*** Opening of Supplied entries ***
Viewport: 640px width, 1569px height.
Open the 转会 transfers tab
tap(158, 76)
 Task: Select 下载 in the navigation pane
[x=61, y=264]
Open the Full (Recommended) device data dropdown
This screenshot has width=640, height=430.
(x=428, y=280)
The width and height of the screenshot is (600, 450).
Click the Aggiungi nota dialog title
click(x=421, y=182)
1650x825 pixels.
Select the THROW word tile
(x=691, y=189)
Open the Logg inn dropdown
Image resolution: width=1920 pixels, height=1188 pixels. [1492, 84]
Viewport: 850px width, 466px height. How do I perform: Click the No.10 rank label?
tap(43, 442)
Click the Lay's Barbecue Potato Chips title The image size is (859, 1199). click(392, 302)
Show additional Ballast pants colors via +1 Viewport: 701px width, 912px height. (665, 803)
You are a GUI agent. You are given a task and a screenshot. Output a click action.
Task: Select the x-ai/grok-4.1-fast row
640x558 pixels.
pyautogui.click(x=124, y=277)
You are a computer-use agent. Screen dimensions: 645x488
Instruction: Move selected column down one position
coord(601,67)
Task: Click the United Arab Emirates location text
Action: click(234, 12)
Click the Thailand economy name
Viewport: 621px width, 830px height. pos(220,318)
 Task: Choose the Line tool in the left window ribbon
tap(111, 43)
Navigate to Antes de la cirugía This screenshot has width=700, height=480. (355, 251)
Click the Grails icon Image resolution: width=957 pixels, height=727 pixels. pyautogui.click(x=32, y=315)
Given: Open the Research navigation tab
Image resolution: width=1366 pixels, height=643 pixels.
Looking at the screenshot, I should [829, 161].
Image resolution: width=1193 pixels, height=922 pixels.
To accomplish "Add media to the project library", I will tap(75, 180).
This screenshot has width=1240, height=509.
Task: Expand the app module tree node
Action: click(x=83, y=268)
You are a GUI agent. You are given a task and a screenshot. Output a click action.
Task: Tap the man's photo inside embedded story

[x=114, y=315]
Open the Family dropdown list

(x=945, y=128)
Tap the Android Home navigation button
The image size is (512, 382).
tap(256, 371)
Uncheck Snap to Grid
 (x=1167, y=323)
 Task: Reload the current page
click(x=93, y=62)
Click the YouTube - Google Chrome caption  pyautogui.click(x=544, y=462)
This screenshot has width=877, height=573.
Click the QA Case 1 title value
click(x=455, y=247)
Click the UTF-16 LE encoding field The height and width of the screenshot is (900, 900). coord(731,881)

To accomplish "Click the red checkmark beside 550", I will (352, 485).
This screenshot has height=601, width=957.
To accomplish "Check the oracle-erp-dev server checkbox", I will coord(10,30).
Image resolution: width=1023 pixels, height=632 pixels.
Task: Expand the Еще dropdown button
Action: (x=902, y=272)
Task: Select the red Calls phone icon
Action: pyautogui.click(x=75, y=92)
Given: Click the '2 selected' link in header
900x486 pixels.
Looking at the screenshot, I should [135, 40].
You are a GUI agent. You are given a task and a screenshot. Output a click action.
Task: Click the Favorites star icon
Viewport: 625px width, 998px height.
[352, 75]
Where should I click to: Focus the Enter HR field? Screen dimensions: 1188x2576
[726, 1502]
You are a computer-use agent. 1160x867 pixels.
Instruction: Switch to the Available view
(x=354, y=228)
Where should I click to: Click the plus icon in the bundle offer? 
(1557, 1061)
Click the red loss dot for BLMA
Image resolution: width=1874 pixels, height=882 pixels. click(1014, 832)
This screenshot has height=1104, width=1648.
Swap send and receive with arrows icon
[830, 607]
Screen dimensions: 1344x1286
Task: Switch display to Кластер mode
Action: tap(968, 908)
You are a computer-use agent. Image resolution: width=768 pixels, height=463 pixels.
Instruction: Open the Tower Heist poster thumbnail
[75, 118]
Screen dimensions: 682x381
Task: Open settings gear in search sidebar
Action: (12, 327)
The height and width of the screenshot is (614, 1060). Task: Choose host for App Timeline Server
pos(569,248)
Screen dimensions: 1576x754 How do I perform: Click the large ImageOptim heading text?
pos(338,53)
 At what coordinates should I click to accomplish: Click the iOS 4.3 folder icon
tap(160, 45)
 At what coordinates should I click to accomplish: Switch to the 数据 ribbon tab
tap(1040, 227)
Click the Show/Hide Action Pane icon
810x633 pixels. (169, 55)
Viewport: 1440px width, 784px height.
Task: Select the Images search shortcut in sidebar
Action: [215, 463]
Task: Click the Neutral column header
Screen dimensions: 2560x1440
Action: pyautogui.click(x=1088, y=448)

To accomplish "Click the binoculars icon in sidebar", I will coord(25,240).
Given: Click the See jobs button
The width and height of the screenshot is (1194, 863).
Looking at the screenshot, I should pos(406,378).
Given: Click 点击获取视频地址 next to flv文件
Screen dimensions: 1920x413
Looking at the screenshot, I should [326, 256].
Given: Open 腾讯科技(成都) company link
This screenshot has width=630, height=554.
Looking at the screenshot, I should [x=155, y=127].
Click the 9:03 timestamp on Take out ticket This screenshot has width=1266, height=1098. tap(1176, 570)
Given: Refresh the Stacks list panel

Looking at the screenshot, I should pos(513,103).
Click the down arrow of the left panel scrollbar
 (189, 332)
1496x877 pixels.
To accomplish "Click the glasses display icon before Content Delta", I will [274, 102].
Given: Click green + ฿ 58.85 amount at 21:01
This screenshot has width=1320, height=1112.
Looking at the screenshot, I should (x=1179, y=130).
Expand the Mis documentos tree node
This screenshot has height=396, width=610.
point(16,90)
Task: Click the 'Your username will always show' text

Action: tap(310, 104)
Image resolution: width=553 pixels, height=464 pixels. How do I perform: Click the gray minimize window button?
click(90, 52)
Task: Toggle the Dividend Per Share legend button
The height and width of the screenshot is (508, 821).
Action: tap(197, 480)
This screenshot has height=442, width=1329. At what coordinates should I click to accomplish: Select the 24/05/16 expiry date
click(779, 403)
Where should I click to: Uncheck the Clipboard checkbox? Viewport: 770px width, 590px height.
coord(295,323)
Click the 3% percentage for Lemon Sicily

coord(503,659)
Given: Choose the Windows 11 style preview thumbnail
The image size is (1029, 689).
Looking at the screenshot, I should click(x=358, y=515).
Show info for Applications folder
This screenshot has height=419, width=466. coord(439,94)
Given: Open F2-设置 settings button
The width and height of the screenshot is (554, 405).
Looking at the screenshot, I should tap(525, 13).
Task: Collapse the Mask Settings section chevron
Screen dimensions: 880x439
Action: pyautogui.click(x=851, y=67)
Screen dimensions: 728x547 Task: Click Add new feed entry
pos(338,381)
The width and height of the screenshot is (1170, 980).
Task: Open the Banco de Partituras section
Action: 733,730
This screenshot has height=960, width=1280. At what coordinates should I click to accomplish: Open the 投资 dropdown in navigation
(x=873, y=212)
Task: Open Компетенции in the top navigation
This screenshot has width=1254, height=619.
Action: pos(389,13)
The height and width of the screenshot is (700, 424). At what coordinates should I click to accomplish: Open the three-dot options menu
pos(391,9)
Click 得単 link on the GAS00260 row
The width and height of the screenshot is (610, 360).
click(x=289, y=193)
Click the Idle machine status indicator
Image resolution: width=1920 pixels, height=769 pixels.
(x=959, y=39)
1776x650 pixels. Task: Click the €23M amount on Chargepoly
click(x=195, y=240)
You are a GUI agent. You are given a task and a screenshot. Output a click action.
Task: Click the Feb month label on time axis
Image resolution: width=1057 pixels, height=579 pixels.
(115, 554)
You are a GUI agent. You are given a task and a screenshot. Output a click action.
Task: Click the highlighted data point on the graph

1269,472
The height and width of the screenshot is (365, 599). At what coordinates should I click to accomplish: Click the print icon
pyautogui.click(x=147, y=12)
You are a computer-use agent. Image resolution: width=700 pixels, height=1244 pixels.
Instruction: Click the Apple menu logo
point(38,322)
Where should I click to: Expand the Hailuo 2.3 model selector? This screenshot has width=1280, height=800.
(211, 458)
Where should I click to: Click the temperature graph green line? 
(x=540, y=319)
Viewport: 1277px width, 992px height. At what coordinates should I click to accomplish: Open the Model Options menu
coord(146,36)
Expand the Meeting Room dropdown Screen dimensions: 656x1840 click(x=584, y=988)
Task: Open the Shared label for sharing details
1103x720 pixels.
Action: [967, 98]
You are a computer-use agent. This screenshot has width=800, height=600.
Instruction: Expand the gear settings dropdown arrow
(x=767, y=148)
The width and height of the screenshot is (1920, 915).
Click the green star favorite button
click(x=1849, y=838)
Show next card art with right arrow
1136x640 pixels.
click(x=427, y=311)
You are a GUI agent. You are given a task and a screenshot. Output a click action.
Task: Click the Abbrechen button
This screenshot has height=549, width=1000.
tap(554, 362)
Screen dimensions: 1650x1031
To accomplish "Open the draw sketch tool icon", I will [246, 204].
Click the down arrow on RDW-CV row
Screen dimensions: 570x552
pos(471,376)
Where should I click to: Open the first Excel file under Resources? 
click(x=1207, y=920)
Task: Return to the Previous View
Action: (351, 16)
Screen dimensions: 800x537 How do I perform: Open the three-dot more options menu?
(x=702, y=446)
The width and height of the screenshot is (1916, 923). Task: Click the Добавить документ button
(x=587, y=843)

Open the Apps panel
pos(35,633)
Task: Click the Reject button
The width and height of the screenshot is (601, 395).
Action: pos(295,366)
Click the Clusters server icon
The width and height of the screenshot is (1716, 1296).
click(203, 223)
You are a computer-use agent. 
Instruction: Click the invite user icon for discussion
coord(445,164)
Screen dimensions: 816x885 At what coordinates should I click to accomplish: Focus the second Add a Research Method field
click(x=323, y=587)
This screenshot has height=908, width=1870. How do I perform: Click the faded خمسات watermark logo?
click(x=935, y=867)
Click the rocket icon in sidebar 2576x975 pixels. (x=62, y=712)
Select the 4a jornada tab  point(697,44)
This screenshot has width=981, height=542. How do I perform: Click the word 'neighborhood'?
*** Close of Supplied entries ***
▸ Exercise instructions
The required output is the entries from their opening line through the line holding "The width and height of the screenshot is (600, 450).", repeated exactly, with both end lines kept.

▸ Solution to this problem
Viewport: 640px width, 1569px height.
Open the 转会 transfers tab
tap(158, 76)
 Task: Select 下载 in the navigation pane
[x=61, y=264]
Open the Full (Recommended) device data dropdown
This screenshot has width=640, height=430.
(x=428, y=280)
The width and height of the screenshot is (600, 450).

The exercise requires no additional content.